Things to do:
a. List, in English, every feature named under the features heading in the OpenGrapheme documentation.
b. Extend the OpenGrapheme documentation, starting right after its final line.

Document segment:
————

Class OpenGrapheme

java.lang.Object
cloud.opencode.base.string.unicode.OpenGrapheme

public final class OpenGrapheme extends Object
Grapheme Cluster Utility - Correctly handles visual characters including emoji and combining marks. 字素簇工具类 - 正确处理包括emoji和组合标记在内的可视字符。

Standard String.length() counts UTF-16 code units, which gives misleading results for emoji, combining characters, and other multi-code-unit graphemes. This utility uses BreakIterator to correctly identify grapheme cluster boundaries.

标准的 String.length() 计算UTF-16代码单元,对emoji、组合字符等多代码单元字素 会给出误导性结果。本工具使用 BreakIterator 正确识别字素簇边界。

Features | 主要功能:

  • Grapheme-aware length calculation - 字素感知的长度计算
  • Grapheme-safe substring extraction - 字素安全的子串提取
  • Grapheme-safe string reversal - 字素安全的字符串反转
  • Display width calculation for East Asian characters - 东亚字符显示宽度计算
  • Width-aware string truncation - 宽度感知的字符串截断

Usage Examples | 使用示例:

OpenGrapheme.length("a👨‍👩‍👧‍👦b"); // 3
OpenGrapheme.reverse("a👨‍👩‍👧‍👦b"); // "b👨‍👩‍👧‍👦a"
OpenGrapheme.displayWidth("Hello你好"); // 9

Performance | 性能特性:

  • Time complexity: O(n) for all operations - 时间复杂度: 所有操作均为O(n)
  • Space complexity: O(n) - 空间复杂度: O(n)

Security | 安全性:

  • Thread-safe: Yes (stateless utility) - 线程安全: 是(无状态工具类)
  • Null-safe: Yes - 空值安全: 是
Since:
JDK 25, opencode-base-string V1.0.3
Author:
Leon Soo www.LeonSoo.com
See Also:
  • Method Details

    • length

      public static int length(String str)
      Count grapheme clusters (visual characters). 计算字素簇(可视字符)数量。

————

Data rows:

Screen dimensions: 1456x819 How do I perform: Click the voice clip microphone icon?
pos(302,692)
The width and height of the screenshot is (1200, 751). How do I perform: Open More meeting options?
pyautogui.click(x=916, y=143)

————

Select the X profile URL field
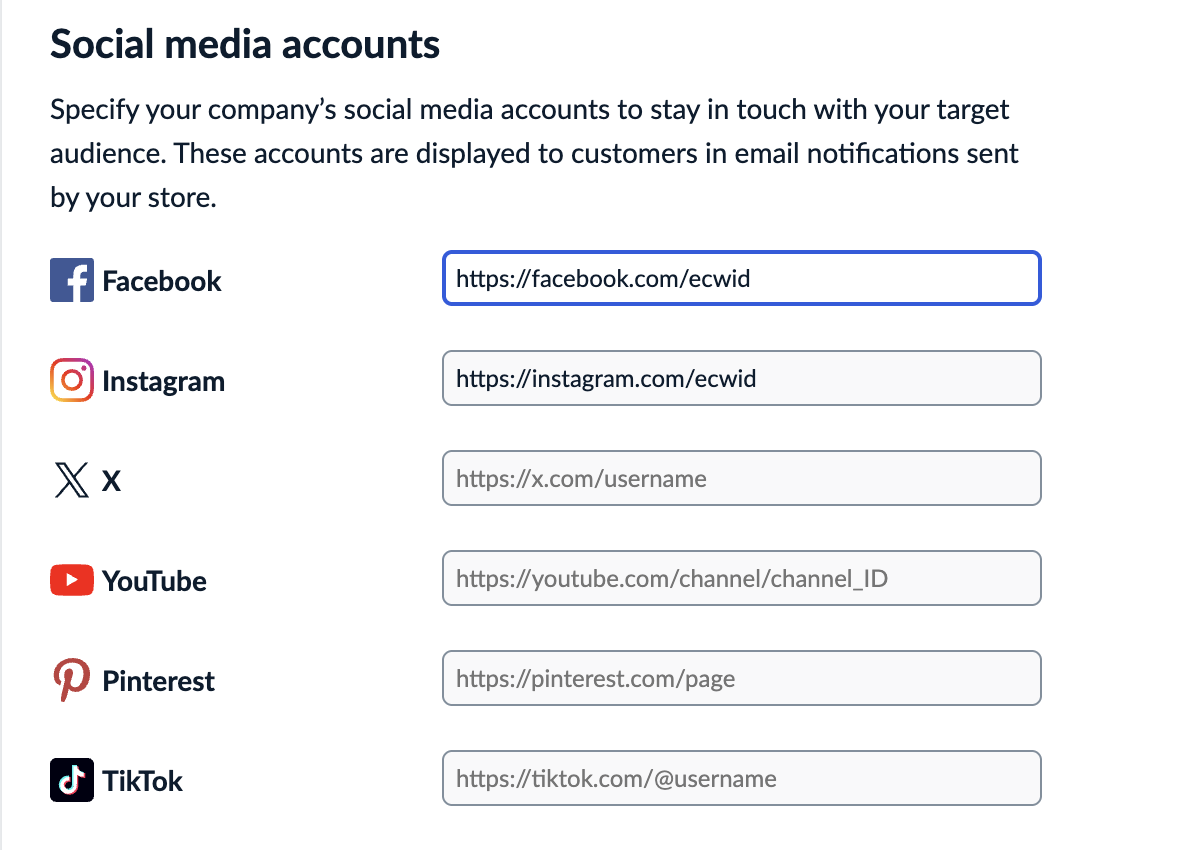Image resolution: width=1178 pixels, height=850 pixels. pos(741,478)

————

Expected responses:
a.
- Grapheme-aware length calculation
- Grapheme-safe substring extraction
- Grapheme-safe string reversal
- Display width calculation for East Asian characters
- Width-aware string truncation

b.
      Examples | 示例:

      length(null)                        = 0
      length("")                          = 0
      length("hello")                     = 5
      length("a👨‍👩‍👧‍👦b") = 3
      
      Parameters:
      str - the string to measure | 要测量的字符串
      Returns:
      the number of grapheme clusters | 字素簇数量
    • substring

      public static String substring(String str, int beginIndex, int endIndex)
      Grapheme-safe substring by grapheme index. 基于字素索引的安全子串。

      Examples | 示例:

      substring("hello", 1, 3)  = "el"
      substring(null, 0, 1)     = null
      
      Parameters:
      str - the source string | 源字符串
      beginIndex - the beginning grapheme index (inclusive) | 起始字素索引(包含)
      endIndex - the ending grapheme index (exclusive) | 结束字素索引(不包含)
      Returns:
      the substring based on grapheme indices | 基于字素索引的子串
      Throws:
      IndexOutOfBoundsException - if indices are out of range | 如果索引越界
    • reverse

      public static String reverse(String str)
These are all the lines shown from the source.